Para que Séverin se tornasse realmente escravo de
Wanda, pensaram em mudar para um país onde a escravidão fosse aceita. Fica
evidente o limite ao qual levam essa relação para a manutenção do prazer de
Séverin que em certo ponto começa a encantar Wanda também, e ela por gostar,
aceita até essa atitude extremada. O foco
parafílico do Masoquismo Sexual envolve o ato de ser humilhado, espancado,
atado ou de outra forma submetido a sofrimento, ou usar
de mecanismos que alimentem esse seu desejo.[1] O desejo
de Séverin de ter Wanda como sua carrasca começa a colocá-la numa outra
constituição perversa, a sádica, que envolve
atos nos quais o indivíduo deriva a excitação sexual do sofrimento psicológico
ou físico (incluindo humilhação) da vítima.[2]
No
entanto, o que se tem estudado é que essa relação sado-masoquista não funciona,
visto que o prazer do sádico é o sofrimento do outro, e é notável que Wanda
começa a gostar de ver o sofrimento de Séverin, no entanto esse sofrimento é na
verdade prazer, logo, Séverin anularia a disposição sádica em Wanda, o que põem
em risco essa relação.
Referências:
BATAILLE, Georges. O
erotismo. São Paulo: Arx, 2004.
PAES, José Paulo. Poesia
erótica em tradução. São Paulo: Companhia das Letras, 1990.

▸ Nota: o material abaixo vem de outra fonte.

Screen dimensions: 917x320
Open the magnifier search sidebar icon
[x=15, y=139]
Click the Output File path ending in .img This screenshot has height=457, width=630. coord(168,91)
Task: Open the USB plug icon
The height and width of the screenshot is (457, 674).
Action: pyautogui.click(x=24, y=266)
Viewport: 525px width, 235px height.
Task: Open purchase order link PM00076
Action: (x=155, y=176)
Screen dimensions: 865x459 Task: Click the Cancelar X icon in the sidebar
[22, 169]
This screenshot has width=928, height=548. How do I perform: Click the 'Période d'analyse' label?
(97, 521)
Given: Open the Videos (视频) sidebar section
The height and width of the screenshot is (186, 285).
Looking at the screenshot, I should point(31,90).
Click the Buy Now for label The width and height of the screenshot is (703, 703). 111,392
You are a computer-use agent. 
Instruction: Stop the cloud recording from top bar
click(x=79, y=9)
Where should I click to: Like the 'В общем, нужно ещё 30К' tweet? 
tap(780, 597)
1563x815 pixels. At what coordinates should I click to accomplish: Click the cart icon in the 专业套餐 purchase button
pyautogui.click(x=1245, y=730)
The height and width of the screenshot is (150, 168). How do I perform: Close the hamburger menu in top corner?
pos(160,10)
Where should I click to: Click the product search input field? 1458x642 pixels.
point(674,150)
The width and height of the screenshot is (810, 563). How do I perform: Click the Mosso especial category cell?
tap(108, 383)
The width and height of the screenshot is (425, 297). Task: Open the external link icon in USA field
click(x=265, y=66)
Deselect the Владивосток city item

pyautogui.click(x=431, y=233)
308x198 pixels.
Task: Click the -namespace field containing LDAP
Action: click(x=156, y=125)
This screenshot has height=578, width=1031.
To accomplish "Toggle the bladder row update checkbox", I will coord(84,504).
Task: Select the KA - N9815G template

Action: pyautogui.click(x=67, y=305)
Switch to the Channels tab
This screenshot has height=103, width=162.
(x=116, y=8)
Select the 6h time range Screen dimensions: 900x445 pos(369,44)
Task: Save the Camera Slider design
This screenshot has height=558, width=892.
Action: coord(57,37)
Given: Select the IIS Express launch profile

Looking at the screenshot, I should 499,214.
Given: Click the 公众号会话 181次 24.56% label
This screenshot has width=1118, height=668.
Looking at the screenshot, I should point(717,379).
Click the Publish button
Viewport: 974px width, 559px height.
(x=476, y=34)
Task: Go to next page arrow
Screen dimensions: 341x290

SACHER-MASOCH, Leopold Von. O prazer da dor. In: COSTA,
Flávio Moreira da. As 100 melhores
histórias eróticas da literatura universal. Rio de Janeiro: Ediouro, 2003.
Um comentário:
Nesse texto podemos perceber que ele aciona não só a ligação física,mas a psicológica também, temos os papéis invertidos, o homem é submisso e se satisfaz através da dor e da submissão, e o termo "masoquista" até então não existia, ele é produto dessa obra criado por Masoch.